Julie Kathleen Payne is an American television, film and stage actress who, in a career lasting over four decades, has specialized primarily in comedy roles as well as voice acting.  She was a cast member in three short-lived network sitcoms during 1983–1986, and appeared in about twenty feature films and over a hundred episodes of TV series as well as providing voices for scores of TV animated shows.

Early years and start of career
A native of Oregon, Julie Payne was born in the small city of Sweet Home, near the lake and river areas adjoining the Cascade Range.  Growing up in the state's second-largest city, Eugene, she attended South Eugene High School where she performed in a number of school productions, including The Music Man, The Madwoman of Chaillot, The Lark and Once Upon a Mattress.  Graduating in 1964, she moved to California, where she attended Santa Clara University, majoring in drama, and San Francisco State University, majoring in French.  Leaving without a degree, she traveled to Europe, where she hitchhiked through various locations and, upon returning to San Francisco during the 1967 Haight-Ashbury "Summer of Love", became a member of the improvisational comedy/satire group, The Committee, remaining with it, on and off, until 1974.

During her years with The Committee, she began appearing in films (her on-screen debut occurred as part of the group's performance at the September 1969 Big Sur Folk Festival, held a month after Woodstock, and is included in the 1971 concert film, Celebration at Big Sur).

At the start of the 1970s, she was seen in bit parts, without the group, in The Strawberry Statement and The Candidate, as well as on television (The Flip Wilson Show, The Tonight Show Starring Johnny Carson, The Midnight Special, The Streets of San Francisco and others).

In 1976, two years after leaving The Committee, she and another former member of the group, Ruth Silveira, wrote and starred in People Pie, their two-woman satirical revue which they premiered in Los Angeles and took on the road, including to Eugene, its initial stop, and her first visit to the city since leaving it in 1964.

As comedy actress and voice performer

In succeeding years, Julie Payne continued to write, act and accept an ever-increasing number of voice assignments.

Between February 1983 and June 1986, she was a regular in three network series, but each lasted less than three months.  In CBS' hour-long 1983 humorous fantasy, Wizards and Warriors, she played good queen Lattinia, one of many characters in a large ensemble cast, but the special-effects-laden expensive series was a Saturday-night ratings failure, lasting only from February 26 to May 14. She also starred in "WKRP in Cincinnati" as Buffy, one of Johnny Fever's former girlfriends in season 2 episodes 1 and 2.

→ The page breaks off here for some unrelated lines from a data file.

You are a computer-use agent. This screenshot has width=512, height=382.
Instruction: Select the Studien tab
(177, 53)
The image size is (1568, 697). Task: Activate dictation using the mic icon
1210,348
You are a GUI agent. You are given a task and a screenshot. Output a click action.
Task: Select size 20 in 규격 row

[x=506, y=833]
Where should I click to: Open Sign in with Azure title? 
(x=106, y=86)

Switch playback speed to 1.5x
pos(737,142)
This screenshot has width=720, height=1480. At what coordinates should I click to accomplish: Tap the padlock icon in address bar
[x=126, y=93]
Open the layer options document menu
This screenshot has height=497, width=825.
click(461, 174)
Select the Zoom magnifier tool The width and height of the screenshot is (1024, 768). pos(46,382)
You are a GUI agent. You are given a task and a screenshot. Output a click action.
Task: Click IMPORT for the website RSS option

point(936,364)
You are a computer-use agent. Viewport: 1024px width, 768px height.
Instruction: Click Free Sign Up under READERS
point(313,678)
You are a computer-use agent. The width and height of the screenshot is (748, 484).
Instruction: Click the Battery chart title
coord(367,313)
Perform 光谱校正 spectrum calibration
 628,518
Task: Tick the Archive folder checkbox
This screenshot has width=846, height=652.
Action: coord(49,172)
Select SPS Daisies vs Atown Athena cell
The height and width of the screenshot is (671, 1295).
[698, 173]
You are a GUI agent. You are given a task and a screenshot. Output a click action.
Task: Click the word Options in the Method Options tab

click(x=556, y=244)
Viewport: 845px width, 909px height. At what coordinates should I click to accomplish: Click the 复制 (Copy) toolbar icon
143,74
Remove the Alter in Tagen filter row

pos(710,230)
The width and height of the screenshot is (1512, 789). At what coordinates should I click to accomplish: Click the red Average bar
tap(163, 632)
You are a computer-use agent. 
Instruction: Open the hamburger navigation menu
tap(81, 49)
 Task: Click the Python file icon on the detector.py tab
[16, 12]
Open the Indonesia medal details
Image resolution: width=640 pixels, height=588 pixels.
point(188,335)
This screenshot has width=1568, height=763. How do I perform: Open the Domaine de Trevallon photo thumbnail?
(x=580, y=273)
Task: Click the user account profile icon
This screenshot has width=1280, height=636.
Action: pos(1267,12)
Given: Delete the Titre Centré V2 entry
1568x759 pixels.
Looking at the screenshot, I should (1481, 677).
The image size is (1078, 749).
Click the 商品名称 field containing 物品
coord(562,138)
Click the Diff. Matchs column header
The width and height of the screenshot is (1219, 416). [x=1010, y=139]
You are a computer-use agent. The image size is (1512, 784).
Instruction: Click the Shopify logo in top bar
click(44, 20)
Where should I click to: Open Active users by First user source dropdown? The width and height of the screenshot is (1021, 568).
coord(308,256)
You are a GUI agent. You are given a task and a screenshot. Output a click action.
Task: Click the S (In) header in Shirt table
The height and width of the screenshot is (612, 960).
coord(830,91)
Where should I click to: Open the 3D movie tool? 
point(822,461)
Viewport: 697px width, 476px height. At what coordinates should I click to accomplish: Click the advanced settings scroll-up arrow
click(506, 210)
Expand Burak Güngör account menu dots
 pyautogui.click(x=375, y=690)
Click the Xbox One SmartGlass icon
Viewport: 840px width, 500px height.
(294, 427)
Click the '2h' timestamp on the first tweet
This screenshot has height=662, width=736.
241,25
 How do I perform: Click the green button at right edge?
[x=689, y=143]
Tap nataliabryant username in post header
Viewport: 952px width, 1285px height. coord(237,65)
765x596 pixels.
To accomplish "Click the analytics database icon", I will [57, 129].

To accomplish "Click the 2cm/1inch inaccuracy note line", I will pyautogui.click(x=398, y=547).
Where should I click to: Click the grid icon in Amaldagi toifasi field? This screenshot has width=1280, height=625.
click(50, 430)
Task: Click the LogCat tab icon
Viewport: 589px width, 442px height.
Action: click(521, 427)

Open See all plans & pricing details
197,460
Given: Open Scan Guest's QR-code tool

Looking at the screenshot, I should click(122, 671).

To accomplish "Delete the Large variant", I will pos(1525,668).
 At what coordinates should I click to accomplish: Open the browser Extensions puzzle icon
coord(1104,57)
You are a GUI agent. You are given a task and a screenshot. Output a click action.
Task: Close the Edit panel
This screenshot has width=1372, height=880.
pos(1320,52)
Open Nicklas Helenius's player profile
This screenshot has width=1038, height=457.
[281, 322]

In 1984, she was Aggie, the mean, nasty business manager who longed to be in charge of The Duck Factory, NBC's Jim Carrey vehicle, which, again, lasted a mere few weeks, from April 12 to July 11. Similarly, CBS' 1986 sitcom, Leo & Liz in Beverly Hills, the Steve Martin-created showcase for Harvey Korman and Valerie Perrine, provided her with a showy part as ditzy/nutty maid, Lucille, but it, too, was canceled after running for a few episodes, from April 25 to June 6.

Starting in mid-1980s, television voice work began to occupy a significant amount of Payne's time. She was heard in the animated segments of The Tracey Ullman Show and provided various voices, primarily those of Dr. Liz Wilson and Lanolin in a series of specials based on the comic strip Garfield, as well as in the series Garfield and Friends and The Garfield Show.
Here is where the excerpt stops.